Wednesday, January 21, 2015

What I'm Enjoying Lately

BBC RADIO DRAMAS - Existing somewhere between an audiobook and a live stage play, full cast dramatization radio plays are kind of like listening to a movie without watching it. Where a standard audiobook will have one voice portraying all dialogue and narration, presentations like these BBC Radio Dramatizations I've been listening to lately employ an entire voice cast along with sound effects and music to create an entire piece. This type of radio play goes way back to the time before television where audiences would tune in to serialized weekly radio shows with recurring and popular characters in all genres. Orson Welles famously adapted H.G. Wells' The War Of The Worlds into a radio production that was produced to sound so realistic that audiences actually believed that they were hearing a radio report of a real-life alien invasion. These shows I've been listening to lately include a series of Raymond Chandler and Dashiell Hammett adaptations as well as various H.P. Lovecraft stories, which are particularly enjoyable. I don't drive as much as I used to so the thought of getting through a 10 disc audiobook is now a chore rather than a treat but these fun and different 1 to 2 hour abridged stories are perfect to add to the daily playlist.

WHIPLASH - At this point, it takes a lot for a movie to stick out in my mind in a film landscape awash with movies that are cookie-cutter retreads of the same stories over and over again but every year there are a couple that make the cut. Among all the biopics and controversial films this awards season lies an arguably underappreciated, underseen film made by a first-time 28 year old director called Whiplash. The film gives you the titular sensation as it follows 19 year-old Andrew (Miles Teller) as a talented but troubled music student at a prestigious music academy in New York as he goes from practice room to classroom to stage practicing and practicing and obsessing and bleeding and crying and practicing, practicing, practicing. He wants to be great, not just great at playing the drums, but literally one of the Greats. He stares at photos of his idols tacked to the wall and listens to CDs trying to imbibe their brilliance straight from the speakers. He curses himself and sweats and bleeds all over his kit attempting to perfect his music. His dysfunctional relationship with teacher, tormentor and timekeeper Fletcher (Oscar nominee J.K. Simmons) exists as the classic protagonist v. antagonist until they inevitably realize that they are exactly what they were both looking for, even perhaps they are two sides of the same coin; Andrew wants to be Charlie Parker, Fletcher wants someone to prove they have what it takes to be the next Charlie Parker. Like the song "Caravan" that Andrew plays in the climax, the film slowly builds to a screaming boil until it finally erupts into a brilliant cacophony that literally left me in awe and short of breath. This was the film I've been waiting for Miles Teller to make, something away from the YA adaptations and frat boy schlock he's been associated with for the past few years. Like Jennifer Lawrence was able to do, I think he might be ready to become a real movie star.

● **Written exercise 1**:
Answer each question using the blog post about radio dramas and Whiplash.
(a) Which H.G. Wells story did Orson Welles adapt for radio?
(b) How old is Andrew in Whiplash?
(c) What song does Andrew play in the film's climax?
● **Written exercise 2**:
Decide whether each statement agrees with the blog post about radio dramas and Whiplash. Answer yes or no, and quote the words from the post that settle it.
(a) The radio stories the writer listens to run about 1 to 2 hours.
(b) Whiplash was made by an experienced, veteran director.
(c) Miles Teller plays Fletcher.
● **Written exercise 3**:
Pick up the blog post about radio dramas and Whiplash after its last sentence, and write the next part.
The data that comes next is separate material and has no connection to the blog post about radio dramas and Whiplash.

● **Source material**:
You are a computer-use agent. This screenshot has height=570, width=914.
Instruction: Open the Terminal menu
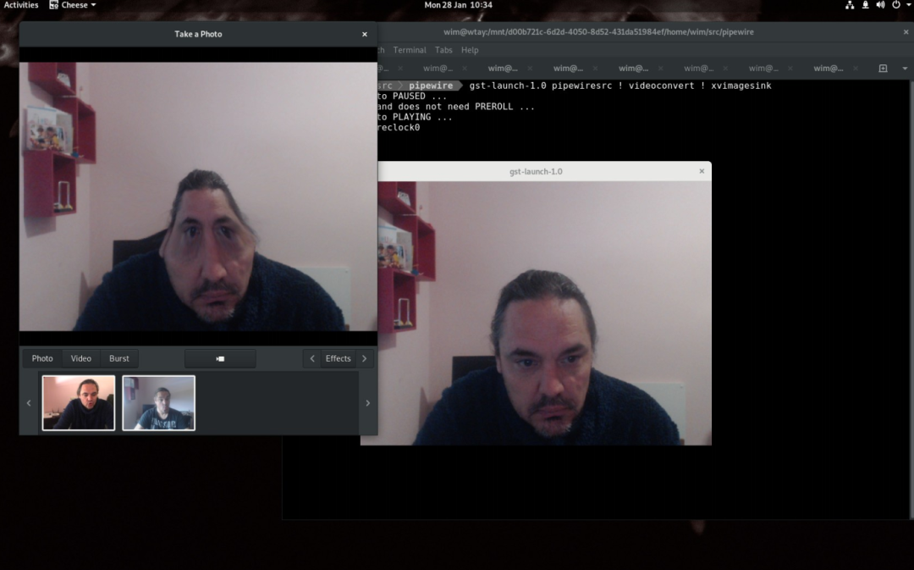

● **Answer 1**:
(a) The War Of The Worlds
(b) 19
(c) "Caravan"

● **Answer 2**:
(a) Yes: "these fun and different 1 to 2 hour abridged stories"
(b) No: "made by a first-time 28 year old director"
(c) No: "Fletcher (Oscar nominee J.K. Simmons)"

● **Answer 3**:
THE LONG AND FARAWAY GONE by Lou Berney - The Long And Faraway Gone is a novel that explores the mysteries of memory and how it plays a part in the way we see the world and remember what is important to us. The story consists of two stories told in two different time periods, the summer of 1986 in Oklahoma City and 2012. Wyatt, the only survivor of a massacre at the movie theater he worked at as a teenager and Julianna, whose older sister disappeared at the state fair never to be seen again. Wyatt, now a wiseass private detective in Las Vegas, is forced to return to Oklahoma City on a case and inevitably confront his past in an attempt to find out what really happened that day at the theater and try to find out why he was the only one spared. Julianna, now a nurse struggling to live a normal life, is thrust back into that summer years ago where she was left sitting on a curb eating cotton candy waiting for her sister to return from a chat with a carnival worker. The carny from that day has resurfaced and she is compelled to finally talk to him and find out what he really knows after all these years. What Berney excels at is finding a Dennis Lehane-type way of drawing the reader into a world that is built on the memory of events long-past, where a single act of violence continues to ring through the lives of people struggling to move past it. These two people still in limbo finally and briefly cross paths and in reminiscing about their lives long ago, they might finally be able to uncover what it takes to move on.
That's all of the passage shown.